What is asked: Reproduce every line of the material below, requests included, and shift each coordinate in the answers by adding 122 to every number. Leave the pictures out of your answer.

[Source records]
==*==

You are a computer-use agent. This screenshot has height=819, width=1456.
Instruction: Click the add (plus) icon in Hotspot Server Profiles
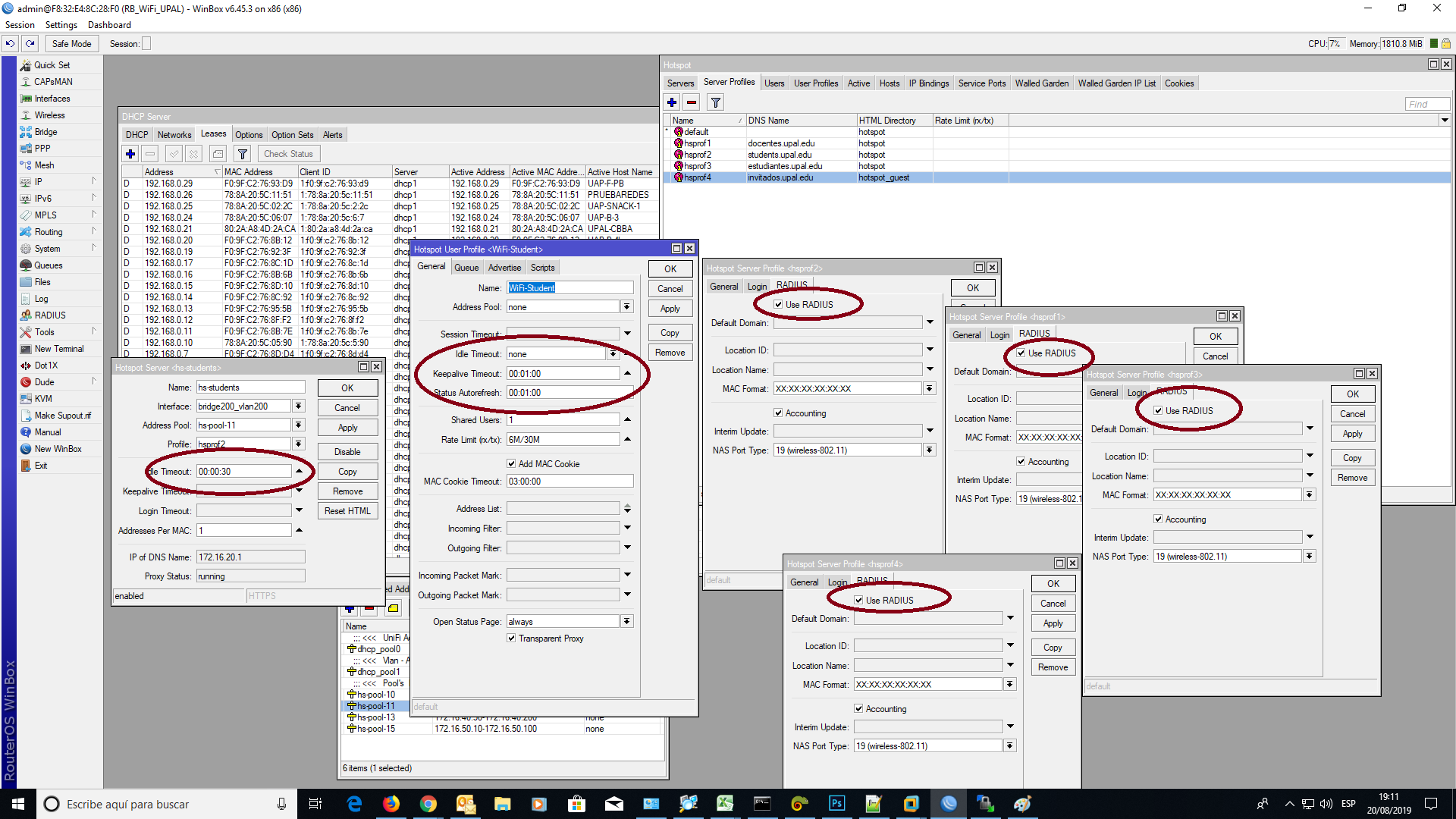tap(672, 102)
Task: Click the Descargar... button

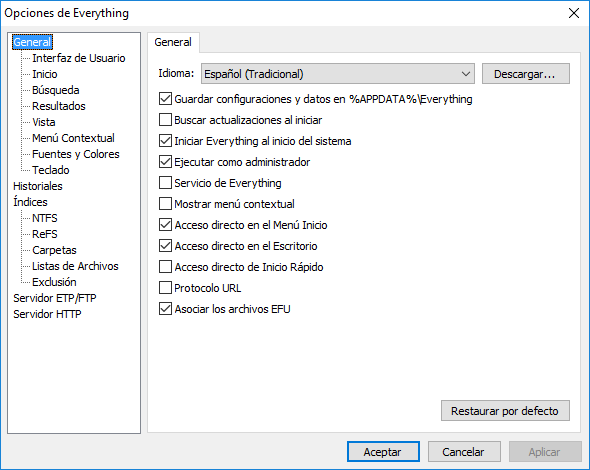Action: (526, 74)
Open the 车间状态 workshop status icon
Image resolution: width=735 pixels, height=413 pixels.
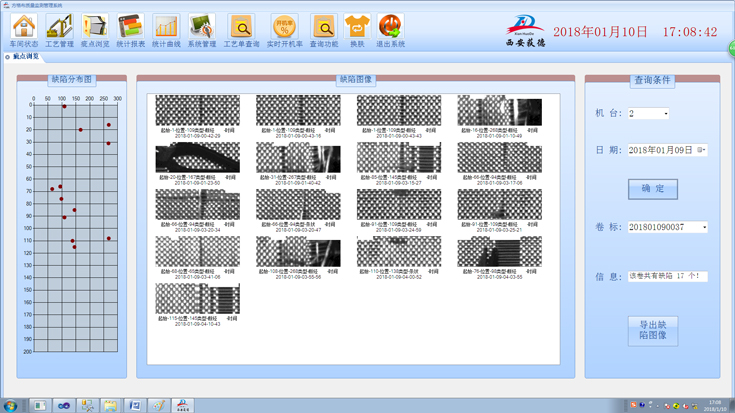(25, 27)
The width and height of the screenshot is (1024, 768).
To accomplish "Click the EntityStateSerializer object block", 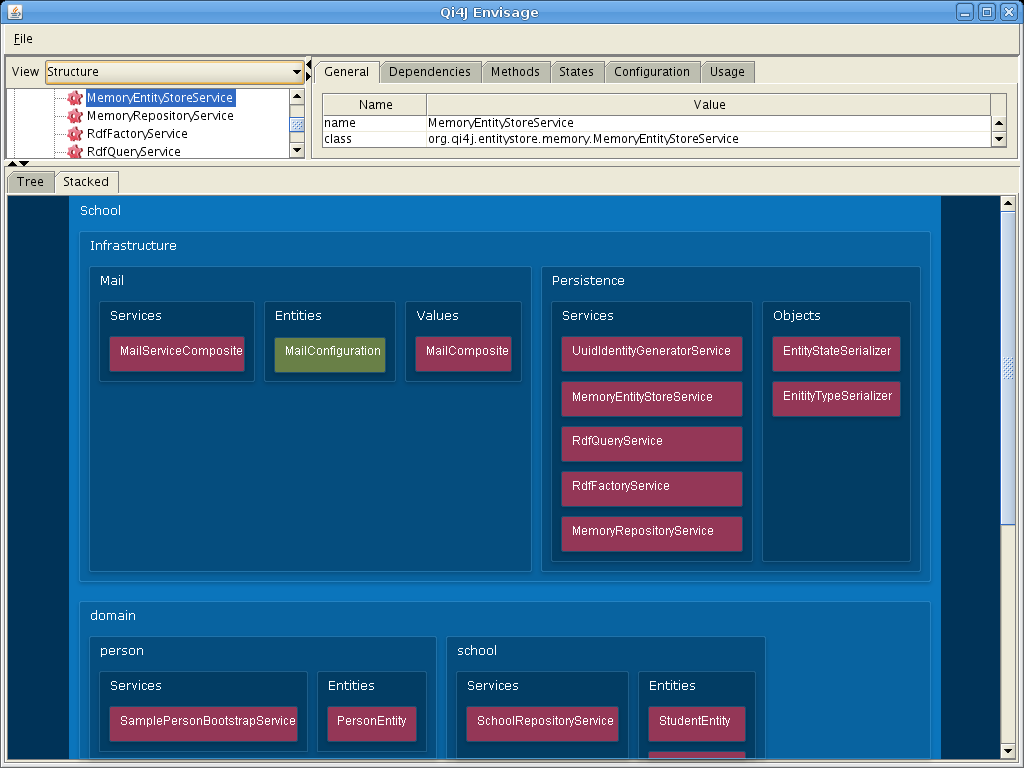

==*==

Completed task:
You are a computer-use agent. This screenshot has height=819, width=1456.
Instruction: Click the add (plus) icon in Hotspot Server Profiles
tap(794, 224)
Task: Click the Descargar... button

Action: (648, 196)
Open the 车间状态 workshop status icon
Image resolution: width=735 pixels, height=413 pixels.
(147, 149)
The width and height of the screenshot is (1024, 768).
To accomplish "Click the EntityStateSerializer object block", 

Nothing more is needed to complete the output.